Director of National Intelligence General Counsel: “Not Can We Classify –But Should We?”
Director of National Intelligence General Counsel Robert S. Litt made some huge Sunshine Week FOIA news yesterday when he announced that classifiers and declassifiers must now ask: “not can we classify –but should we?”
Litt announced this change of secrecy policy at the Collaboration on Government Secrecy Freedom of Information Day at American University Washington College of Law. Litt, who spoke from prepared remarks, lambasted Edward Snowden for his disclosures. He also did not appear to give credence to the argument that using the Foreign Intelligence Surveillance Court to secretly create a domestic telephone metadata dragnet program was bad or illegal policy. He did acknowledge, however, that the culture of secrecy cultivated at the NSA and other intelligence agencies could be potentially harmful to the Intelligence Community’s interests.
Litt’s pledge to continue to declassify technically “properly classified” documents if the harm to national security is outweighed by the public interest is more than just rhetorical window-dressing. If implemented, it would be a serious and beneficial declassification policy change.
(He did not mention issuing a policy directive or memo. Hopefully, he will.)
Currently, if a document is “properly classified” according to a classification guide, declassifiers usually choose to leave it classified –no matter how improper continued classification may be in reality. This applies even to truly “stupid secrets,” such as the Department of Defense’s recent decision to censor the fact that the US removed its nukes from Turkey after the conclusion of the Cuban Missile Crisis.
General Counsel Litt may have wisely realized that this “stupid secrecy” harms the entire US classification regime. If agencies demonstrate that they have so little trust and respect for Americans that they believe the public cannot know how the Cuban Missile Crisis ended, why would Americans trust these same agencies to be the classification gatekeepers of the surveillance establishment?
At the symposium, I applauded Litt for this game-changing step and asked him to confirm that the Intelligence Community would indeed use this “harm versus public interest” test to discretionarily declassify historic documents which were officially “properly classified,” but were irrationally classified in reality. Litt replied in the affirmative and cited the authority granted in Executive Order 13526.
The specific line in the Executive Order that gives the potential power to declassify and release “properly classified information” if the public interest outweighs the potential harm to national security is likely 3.1 (d), which states:
“In some exceptional cases, however, the need to protect such information may be outweighed by the public interest in disclosure of the information, and in these cases the information should be declassified. When such questions arise, they shall be referred to the agency head or the senior agency official. That official will determine, as an exercise of discretion, whether the public interest in disclosure outweighs the damage to the national security that might reasonably be expected from disclosure.”
The 3.1 (d) provision to declassify “properly classified secrets” is rarely used. But if General Counsel Litt is serious about embracing the provision to declassify secrets which are officially “properly classified” but in reality no longer must be hidden (See Steve Aftergood for excellent writing on the problems with classification guides and practice), this could be a gigantic step toward fixing the classification system.

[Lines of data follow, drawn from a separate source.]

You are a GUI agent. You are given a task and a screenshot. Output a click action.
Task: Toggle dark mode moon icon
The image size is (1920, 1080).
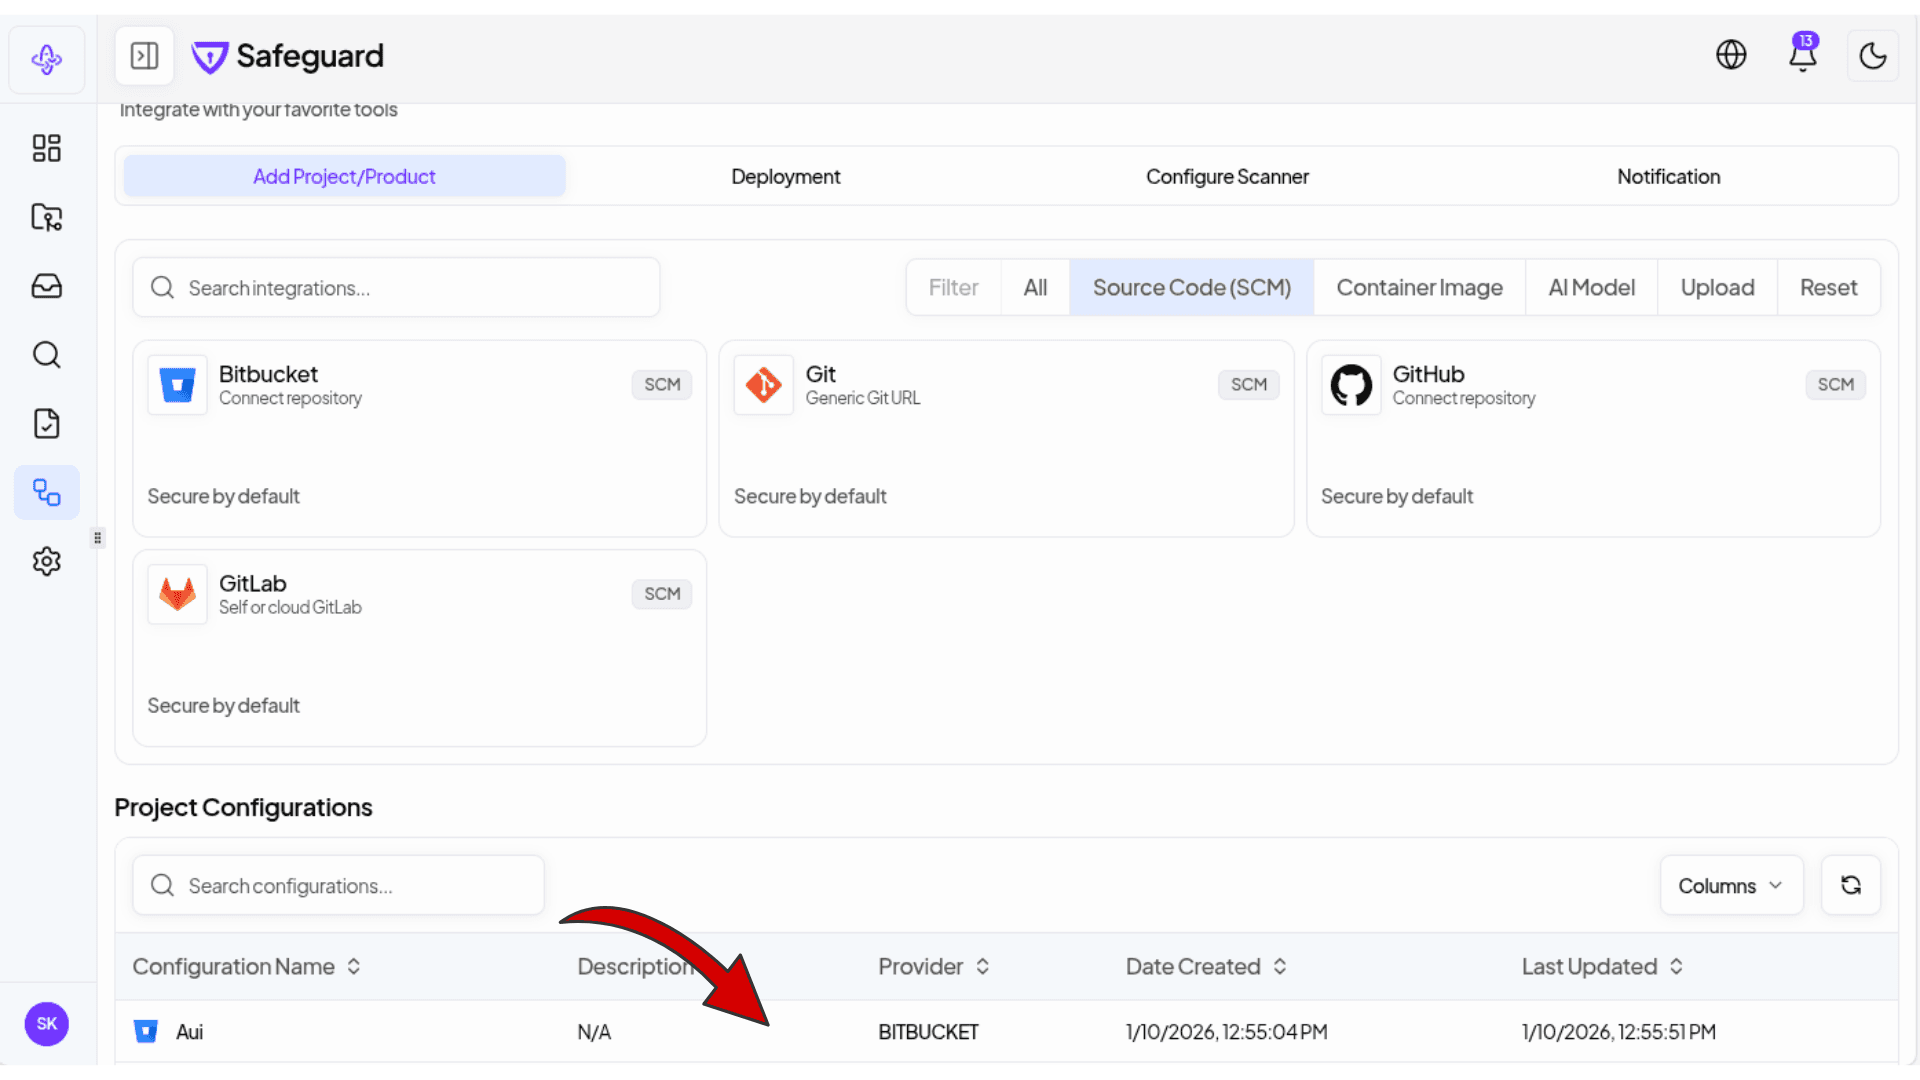(1872, 56)
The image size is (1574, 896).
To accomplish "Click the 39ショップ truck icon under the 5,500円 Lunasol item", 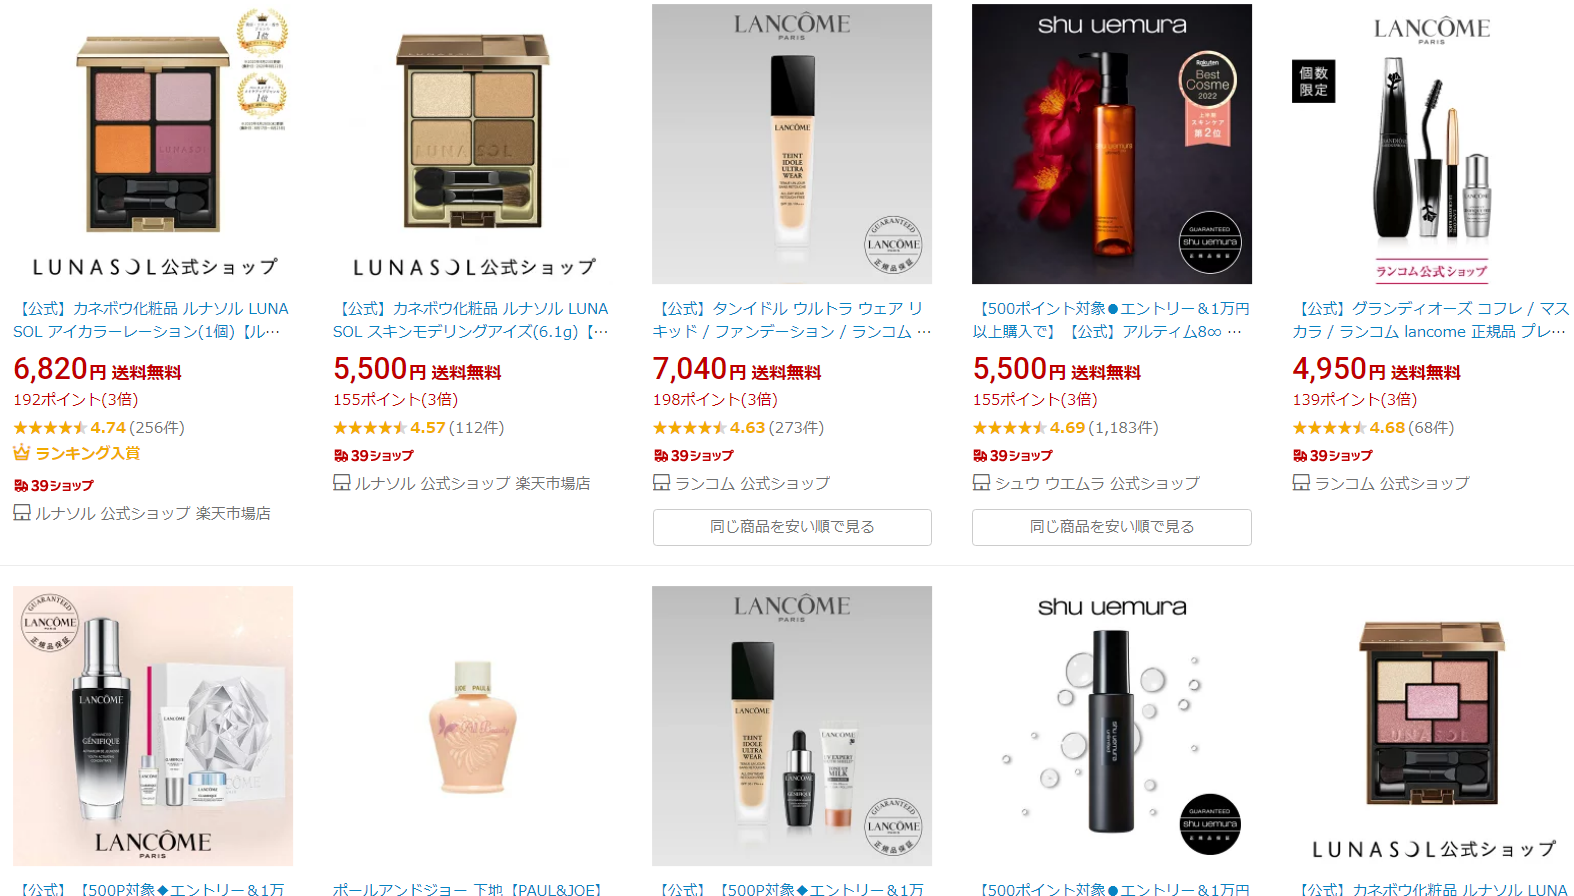I will 341,455.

Declassification advocates all too painfully know that if Litt’s proposed standard –rather than a declassification as usual mindset— was embraced by the National Declassification Center, it may not have denied an eye-boggling-high 39 percent of the decades-old historic documents which it reviewed.
Litt also revealed another declassification game-changer during his remarks. He stated that declassifiers will now take into account information in the public domain as they decide if information must truly remain classified. Until now, most declassifiers have rejected considering information in the public domain as they make declassification decisions, relying entirely on their often woefully inadequate classification guides. Litt’s instruction to embrace the facts of the real world when making classification and declassification decision is another welcome Sunshine Week pledge.
But not everyone was as pleased with Litt’s commitments as I was. One professional declassifier, speaking as an individual, not a government employee, was quick to slam Litt’s proposals. The declassifier claimed that he did not have the authority to declassify documents which were technically “properly classified” –and did not want it. It, apparently, was just fine with him to keep the Jupiters in Turkey, century-old invisible ink recipes, even Pinochet’s fondness of Pisco Sours, hidden from the public as “national security secrets.”
Unfortunately, General Counsel Litt had left the symposium by this point and was not able to respond to these assertions.
Hopefully Litt was earnest in this pledge to begin asking: “not can we classify –but should we?” If this ethos is embraced, it could be the most critical policy fix to date of the overburdened and undemocratic classification regime in America.